Well, a world without the profit motive would be a world where everyone had, at the very least, enough. There would be a certain minimum standard of living provided to every human being simply for because he/she is a human being. It’s that simple. Being human entitles to certain basic rights; hence the term, woefully disregarded in our culture, human rights.
Having enough food to eat is a basic human right. Having access to clean water is a basic human right. Access to proven, effective medical care is a basic human right, and no one should be profiting from the illness of anyone. Shelter and protection from the elements is a basic human right, as is access to education and the full breadth of the knowledge base that humanity has been steadily expanding since our forefather first stood on two legs all those eons ago. And perhaps most importantly of all, the the ability to engage in creative expression is a basic right, a right that is so fundamental to what it means to be human that it is shocking our current social order has managed to survive for as long as it has.
In a wage-slavery system such as our own, people are forced to spend the bulk of their lives engaged in menial tasks, merely to fill their bellies and keep roofs over their heads. The 40-hour work-week, itself an abomination, is largely a thing of the past as most workers today devote 50 or more hours of each week to a job which is in most cases utterly meaningless.
If the supposition is correct that creative expression is a fundamental human need, what effect would this have on a person’s sense of happiness, fulfillment and personal well-being? If a person spends the majority of his/her life engaged in a task which has no real meaning beyond a cog keeping machine of capitalism functioning, can that person truly be happy? Can that person find a sense of satisfaction in life? And if not, couldn’t we classify this system of wage-slavery as a form of torture?
In an ideal society, one which is shaped around our most cherished values as fully conscious, self-aware human beings, the fundamental needs of food, water, shelter and health care would be taken care of, allowing all people of all walks of life to devote their previous time on earth to fulfilling that ancient and most crucial need of meaningful creative expression.
People often question how society would function without the profit motive. Why would people continue working and innovating, if there was no material reward for doing so? If a person does not need to work in order to feed himself and his family, why would he choose to engage in work? Such questions ignore what is perhaps the most quintessential of all human qualities: the need for creative expression. The motivation for humans to partake in meaningful activities that contribute towards the betterment of the species would not be material gain, but rather than innate need for humans to express themselves, solve problems, and expand the limits of understanding and knowledge. Few humans would be content to merely sit around their home each day eating and drinking; humans crave challenge, and nearly all humans will seek out meaningful challenges if given the opportunity to do so.

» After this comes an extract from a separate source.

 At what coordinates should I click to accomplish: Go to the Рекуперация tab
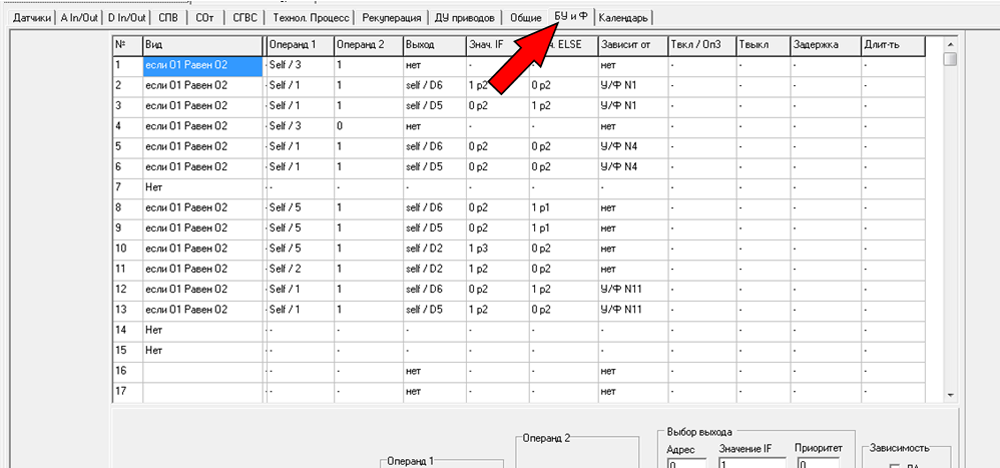392,18
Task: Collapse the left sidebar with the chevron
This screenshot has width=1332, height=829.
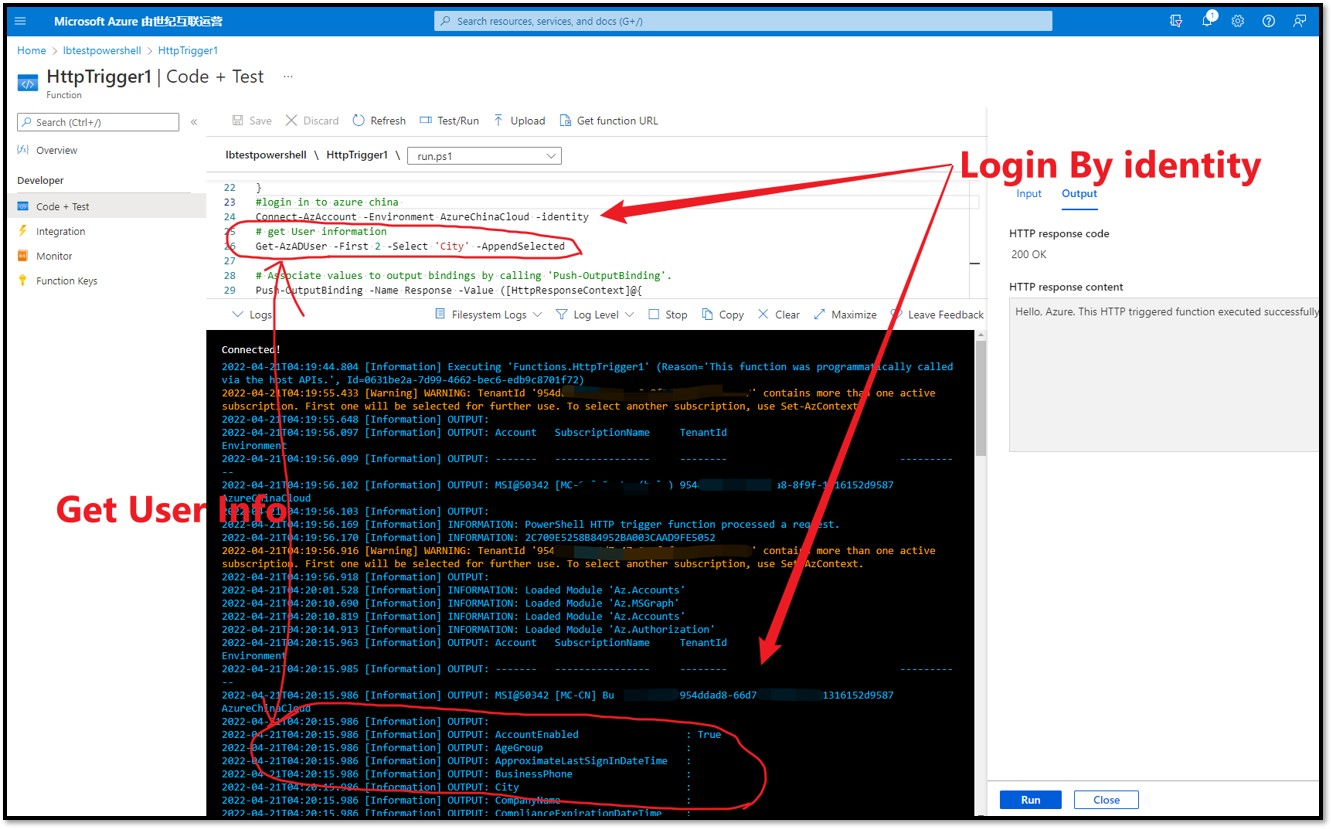Action: pos(194,122)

The time is long past for our schools to be extolling the virtues of capitalism and the universality of the profit motive. Parents and teachers alike must begin nurturing that curious and inquisitive nature that is present in every human child, leading children to realize that this impulse to learn and grow and express oneself is the most beautiful and fundamental of all human qualities, and that this quality in and of itself is the only motivation we need to live and prosper and grow.